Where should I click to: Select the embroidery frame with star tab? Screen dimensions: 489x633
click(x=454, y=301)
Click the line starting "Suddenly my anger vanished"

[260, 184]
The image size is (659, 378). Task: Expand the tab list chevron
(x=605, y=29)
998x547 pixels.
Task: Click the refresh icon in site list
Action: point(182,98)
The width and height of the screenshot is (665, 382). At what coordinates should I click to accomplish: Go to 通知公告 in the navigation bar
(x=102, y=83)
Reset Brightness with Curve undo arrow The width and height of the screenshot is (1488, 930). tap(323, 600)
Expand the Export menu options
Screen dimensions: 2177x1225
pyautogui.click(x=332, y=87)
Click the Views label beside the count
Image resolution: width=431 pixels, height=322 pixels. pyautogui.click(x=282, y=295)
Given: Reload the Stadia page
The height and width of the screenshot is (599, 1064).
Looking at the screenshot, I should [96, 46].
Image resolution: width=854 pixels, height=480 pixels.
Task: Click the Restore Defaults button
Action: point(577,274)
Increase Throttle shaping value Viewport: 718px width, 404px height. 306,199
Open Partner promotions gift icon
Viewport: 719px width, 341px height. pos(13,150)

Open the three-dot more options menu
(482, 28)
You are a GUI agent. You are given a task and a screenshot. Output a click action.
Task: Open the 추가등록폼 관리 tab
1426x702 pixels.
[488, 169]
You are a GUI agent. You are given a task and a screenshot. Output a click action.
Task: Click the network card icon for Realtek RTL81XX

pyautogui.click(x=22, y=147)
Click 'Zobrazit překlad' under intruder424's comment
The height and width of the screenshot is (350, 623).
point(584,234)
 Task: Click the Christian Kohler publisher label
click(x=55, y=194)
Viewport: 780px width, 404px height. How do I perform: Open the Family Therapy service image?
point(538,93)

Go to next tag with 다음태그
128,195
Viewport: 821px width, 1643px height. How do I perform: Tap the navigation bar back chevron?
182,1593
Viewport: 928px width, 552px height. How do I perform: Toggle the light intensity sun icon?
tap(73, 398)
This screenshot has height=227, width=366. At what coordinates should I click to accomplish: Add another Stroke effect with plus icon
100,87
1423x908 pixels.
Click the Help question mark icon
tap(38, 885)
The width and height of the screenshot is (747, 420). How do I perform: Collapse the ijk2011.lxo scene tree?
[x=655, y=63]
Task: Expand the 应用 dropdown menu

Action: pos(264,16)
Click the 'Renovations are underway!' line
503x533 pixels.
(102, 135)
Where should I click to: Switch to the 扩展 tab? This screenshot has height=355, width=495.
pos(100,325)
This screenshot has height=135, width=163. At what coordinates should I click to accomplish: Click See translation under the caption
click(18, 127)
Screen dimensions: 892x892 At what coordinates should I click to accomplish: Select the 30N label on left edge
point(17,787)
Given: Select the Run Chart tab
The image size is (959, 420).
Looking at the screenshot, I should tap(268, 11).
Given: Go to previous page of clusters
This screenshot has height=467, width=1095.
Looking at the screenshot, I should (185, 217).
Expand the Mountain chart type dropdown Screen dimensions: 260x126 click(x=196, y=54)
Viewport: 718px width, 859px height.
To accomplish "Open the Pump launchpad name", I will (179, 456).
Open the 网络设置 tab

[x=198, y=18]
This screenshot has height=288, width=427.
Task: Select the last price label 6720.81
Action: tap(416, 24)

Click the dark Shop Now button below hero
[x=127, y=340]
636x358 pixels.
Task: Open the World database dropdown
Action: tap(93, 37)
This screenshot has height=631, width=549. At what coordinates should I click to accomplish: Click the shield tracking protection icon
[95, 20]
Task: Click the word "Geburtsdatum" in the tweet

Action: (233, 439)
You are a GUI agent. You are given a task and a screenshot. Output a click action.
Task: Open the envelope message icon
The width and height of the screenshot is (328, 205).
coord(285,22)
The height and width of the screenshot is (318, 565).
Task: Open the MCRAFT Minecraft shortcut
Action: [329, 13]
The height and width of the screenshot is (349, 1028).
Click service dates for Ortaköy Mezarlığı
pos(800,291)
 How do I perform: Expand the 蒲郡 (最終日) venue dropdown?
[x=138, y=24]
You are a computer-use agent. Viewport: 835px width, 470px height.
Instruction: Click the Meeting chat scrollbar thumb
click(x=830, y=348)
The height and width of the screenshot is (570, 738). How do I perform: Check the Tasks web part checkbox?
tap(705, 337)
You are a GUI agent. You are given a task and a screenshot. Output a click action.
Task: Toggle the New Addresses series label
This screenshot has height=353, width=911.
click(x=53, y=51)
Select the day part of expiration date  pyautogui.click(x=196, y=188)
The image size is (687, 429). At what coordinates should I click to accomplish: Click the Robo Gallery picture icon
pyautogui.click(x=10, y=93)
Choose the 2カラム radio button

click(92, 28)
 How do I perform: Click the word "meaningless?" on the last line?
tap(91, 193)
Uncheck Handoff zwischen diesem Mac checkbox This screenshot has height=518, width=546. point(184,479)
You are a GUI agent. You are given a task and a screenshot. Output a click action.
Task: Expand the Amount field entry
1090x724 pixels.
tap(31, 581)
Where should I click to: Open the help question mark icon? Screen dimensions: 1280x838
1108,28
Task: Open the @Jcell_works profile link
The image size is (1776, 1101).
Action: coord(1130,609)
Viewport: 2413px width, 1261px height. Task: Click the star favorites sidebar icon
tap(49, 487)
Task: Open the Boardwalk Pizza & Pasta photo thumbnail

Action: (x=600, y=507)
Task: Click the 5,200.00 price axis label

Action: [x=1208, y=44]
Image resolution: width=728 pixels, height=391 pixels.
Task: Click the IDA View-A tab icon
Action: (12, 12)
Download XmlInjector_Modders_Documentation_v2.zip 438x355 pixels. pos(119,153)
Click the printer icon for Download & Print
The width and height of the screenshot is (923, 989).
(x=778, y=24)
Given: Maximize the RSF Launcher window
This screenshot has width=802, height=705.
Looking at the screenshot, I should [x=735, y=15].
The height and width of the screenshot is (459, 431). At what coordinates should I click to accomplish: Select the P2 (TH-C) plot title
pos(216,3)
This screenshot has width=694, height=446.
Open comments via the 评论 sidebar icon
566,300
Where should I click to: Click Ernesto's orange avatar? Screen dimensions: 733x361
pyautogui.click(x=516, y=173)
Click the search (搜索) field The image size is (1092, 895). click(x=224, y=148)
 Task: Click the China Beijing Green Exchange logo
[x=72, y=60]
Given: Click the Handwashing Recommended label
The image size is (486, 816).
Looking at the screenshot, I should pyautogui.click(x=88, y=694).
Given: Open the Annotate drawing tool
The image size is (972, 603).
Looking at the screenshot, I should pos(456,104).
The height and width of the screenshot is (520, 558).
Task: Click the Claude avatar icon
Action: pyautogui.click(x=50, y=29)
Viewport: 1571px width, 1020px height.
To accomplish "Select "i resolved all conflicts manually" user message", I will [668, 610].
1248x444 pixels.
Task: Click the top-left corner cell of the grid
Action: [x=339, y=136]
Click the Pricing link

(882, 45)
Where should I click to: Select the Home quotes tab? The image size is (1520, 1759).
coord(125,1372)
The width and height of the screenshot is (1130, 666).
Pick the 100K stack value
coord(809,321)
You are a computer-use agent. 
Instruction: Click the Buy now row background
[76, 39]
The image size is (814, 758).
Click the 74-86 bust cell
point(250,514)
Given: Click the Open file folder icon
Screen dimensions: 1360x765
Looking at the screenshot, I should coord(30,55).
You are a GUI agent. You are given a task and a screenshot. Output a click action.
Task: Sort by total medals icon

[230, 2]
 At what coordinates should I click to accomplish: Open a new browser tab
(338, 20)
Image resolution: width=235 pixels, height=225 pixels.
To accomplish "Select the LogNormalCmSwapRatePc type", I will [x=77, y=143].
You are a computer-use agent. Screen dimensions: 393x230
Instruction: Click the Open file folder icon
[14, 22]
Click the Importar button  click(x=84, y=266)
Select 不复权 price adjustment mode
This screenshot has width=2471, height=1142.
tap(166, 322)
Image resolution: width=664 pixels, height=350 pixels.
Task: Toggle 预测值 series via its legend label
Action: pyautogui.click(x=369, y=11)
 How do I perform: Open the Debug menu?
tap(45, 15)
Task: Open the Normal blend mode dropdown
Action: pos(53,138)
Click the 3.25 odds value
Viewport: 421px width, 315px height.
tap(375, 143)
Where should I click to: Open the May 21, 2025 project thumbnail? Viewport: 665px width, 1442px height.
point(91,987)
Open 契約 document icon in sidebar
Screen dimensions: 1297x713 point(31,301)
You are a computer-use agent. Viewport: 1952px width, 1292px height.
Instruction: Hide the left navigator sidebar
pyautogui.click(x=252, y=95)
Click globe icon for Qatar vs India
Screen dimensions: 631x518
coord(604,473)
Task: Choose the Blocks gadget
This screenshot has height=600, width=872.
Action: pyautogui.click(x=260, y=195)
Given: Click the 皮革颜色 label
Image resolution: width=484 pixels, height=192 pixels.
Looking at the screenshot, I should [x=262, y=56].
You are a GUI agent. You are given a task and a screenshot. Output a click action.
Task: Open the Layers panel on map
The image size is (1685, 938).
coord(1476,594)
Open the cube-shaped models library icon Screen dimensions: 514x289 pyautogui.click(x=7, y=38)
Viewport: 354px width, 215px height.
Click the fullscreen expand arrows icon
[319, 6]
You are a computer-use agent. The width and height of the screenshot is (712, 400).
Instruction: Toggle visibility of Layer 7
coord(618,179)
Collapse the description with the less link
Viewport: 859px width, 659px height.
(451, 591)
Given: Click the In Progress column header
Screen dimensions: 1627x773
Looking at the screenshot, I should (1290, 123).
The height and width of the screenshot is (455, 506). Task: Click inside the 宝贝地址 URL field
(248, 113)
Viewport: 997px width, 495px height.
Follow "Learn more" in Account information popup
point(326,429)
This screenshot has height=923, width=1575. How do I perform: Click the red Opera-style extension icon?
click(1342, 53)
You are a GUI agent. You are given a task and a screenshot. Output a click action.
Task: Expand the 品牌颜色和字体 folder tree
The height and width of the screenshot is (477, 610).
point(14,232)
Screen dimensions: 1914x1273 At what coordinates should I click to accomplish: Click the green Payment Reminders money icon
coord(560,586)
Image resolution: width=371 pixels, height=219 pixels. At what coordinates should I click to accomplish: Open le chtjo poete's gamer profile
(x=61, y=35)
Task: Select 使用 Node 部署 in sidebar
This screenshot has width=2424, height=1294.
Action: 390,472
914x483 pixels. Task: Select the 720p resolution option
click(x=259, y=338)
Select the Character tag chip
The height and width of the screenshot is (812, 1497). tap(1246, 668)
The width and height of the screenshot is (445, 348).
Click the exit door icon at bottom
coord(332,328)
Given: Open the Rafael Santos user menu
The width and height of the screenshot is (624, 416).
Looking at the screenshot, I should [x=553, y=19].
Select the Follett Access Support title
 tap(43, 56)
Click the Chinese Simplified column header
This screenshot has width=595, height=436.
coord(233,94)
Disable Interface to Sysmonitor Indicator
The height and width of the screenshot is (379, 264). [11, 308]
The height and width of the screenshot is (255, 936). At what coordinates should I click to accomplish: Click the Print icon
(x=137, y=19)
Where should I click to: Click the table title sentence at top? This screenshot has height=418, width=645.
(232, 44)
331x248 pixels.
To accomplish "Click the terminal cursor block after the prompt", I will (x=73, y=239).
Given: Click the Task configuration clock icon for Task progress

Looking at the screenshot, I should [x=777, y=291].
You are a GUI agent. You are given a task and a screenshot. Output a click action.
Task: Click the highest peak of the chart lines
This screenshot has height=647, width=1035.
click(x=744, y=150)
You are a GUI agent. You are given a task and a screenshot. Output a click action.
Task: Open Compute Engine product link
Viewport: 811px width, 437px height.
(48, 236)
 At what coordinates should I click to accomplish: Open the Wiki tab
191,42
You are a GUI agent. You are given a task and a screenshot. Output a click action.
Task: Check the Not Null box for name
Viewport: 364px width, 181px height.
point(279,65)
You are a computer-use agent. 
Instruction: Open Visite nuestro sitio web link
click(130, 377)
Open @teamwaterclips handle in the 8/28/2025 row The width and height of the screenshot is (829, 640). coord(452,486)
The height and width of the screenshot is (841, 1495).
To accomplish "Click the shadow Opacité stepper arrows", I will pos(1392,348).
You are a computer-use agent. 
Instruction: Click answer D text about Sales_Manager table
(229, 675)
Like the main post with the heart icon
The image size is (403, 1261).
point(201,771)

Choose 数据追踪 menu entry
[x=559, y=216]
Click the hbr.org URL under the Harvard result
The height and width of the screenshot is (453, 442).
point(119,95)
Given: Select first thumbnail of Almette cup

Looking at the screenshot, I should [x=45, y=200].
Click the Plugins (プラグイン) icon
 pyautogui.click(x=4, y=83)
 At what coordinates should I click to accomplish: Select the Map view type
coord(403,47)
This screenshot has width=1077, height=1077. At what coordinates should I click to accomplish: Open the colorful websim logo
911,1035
------------------------------------
Problem requirements -
Return, unchanged, the lines from the one containing "Given: Select first thumbnail of Almette cup" up to and including the last line of the records.

Result below -
Given: Select first thumbnail of Almette cup

Looking at the screenshot, I should [x=45, y=200].
Click the Plugins (プラグイン) icon
 pyautogui.click(x=4, y=83)
 At what coordinates should I click to accomplish: Select the Map view type
coord(403,47)
This screenshot has width=1077, height=1077. At what coordinates should I click to accomplish: Open the colorful websim logo
911,1035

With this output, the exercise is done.